**Requirement**
Write every line of the following listing exactly as it reads.

[Opening Source data section]

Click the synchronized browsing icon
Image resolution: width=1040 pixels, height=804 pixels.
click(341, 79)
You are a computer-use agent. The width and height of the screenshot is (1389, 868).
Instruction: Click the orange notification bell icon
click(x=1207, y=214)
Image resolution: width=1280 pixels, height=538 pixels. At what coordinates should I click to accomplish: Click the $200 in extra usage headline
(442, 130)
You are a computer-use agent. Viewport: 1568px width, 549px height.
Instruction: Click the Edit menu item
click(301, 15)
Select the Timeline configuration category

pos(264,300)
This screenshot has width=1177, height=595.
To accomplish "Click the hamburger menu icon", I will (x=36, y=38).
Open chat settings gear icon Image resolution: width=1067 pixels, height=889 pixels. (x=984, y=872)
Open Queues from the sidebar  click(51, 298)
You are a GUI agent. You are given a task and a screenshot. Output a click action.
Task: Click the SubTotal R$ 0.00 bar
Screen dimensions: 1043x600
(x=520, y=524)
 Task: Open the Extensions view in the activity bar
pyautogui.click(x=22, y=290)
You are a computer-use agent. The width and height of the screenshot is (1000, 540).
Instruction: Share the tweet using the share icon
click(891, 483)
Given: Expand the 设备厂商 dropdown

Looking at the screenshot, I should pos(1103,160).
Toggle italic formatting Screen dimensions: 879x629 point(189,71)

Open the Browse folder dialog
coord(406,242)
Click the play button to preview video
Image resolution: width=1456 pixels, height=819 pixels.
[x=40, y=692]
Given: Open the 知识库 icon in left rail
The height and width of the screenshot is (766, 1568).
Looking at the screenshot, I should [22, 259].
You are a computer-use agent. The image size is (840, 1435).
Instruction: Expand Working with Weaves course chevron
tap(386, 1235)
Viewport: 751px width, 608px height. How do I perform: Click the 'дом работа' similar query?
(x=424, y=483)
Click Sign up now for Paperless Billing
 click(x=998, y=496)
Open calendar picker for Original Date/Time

[Closing Source data section]

**Response area**
Click the synchronized browsing icon
Image resolution: width=1040 pixels, height=804 pixels.
click(341, 79)
You are a computer-use agent. The width and height of the screenshot is (1389, 868).
Instruction: Click the orange notification bell icon
click(x=1207, y=214)
Image resolution: width=1280 pixels, height=538 pixels. At what coordinates should I click to accomplish: Click the $200 in extra usage headline
(442, 130)
You are a computer-use agent. Viewport: 1568px width, 549px height.
Instruction: Click the Edit menu item
click(301, 15)
Select the Timeline configuration category

pos(264,300)
This screenshot has width=1177, height=595.
To accomplish "Click the hamburger menu icon", I will (x=36, y=38).
Open chat settings gear icon Image resolution: width=1067 pixels, height=889 pixels. (x=984, y=872)
Open Queues from the sidebar  click(51, 298)
You are a GUI agent. You are given a task and a screenshot. Output a click action.
Task: Click the SubTotal R$ 0.00 bar
Screen dimensions: 1043x600
(x=520, y=524)
 Task: Open the Extensions view in the activity bar
pyautogui.click(x=22, y=290)
You are a computer-use agent. The width and height of the screenshot is (1000, 540).
Instruction: Share the tweet using the share icon
click(891, 483)
Given: Expand the 设备厂商 dropdown

Looking at the screenshot, I should pos(1103,160).
Toggle italic formatting Screen dimensions: 879x629 point(189,71)

Open the Browse folder dialog
coord(406,242)
Click the play button to preview video
Image resolution: width=1456 pixels, height=819 pixels.
[x=40, y=692]
Given: Open the 知识库 icon in left rail
The height and width of the screenshot is (766, 1568).
Looking at the screenshot, I should [22, 259].
You are a computer-use agent. The image size is (840, 1435).
Instruction: Expand Working with Weaves course chevron
tap(386, 1235)
Viewport: 751px width, 608px height. How do I perform: Click the 'дом работа' similar query?
(x=424, y=483)
Click Sign up now for Paperless Billing
 click(x=998, y=496)
Open calendar picker for Original Date/Time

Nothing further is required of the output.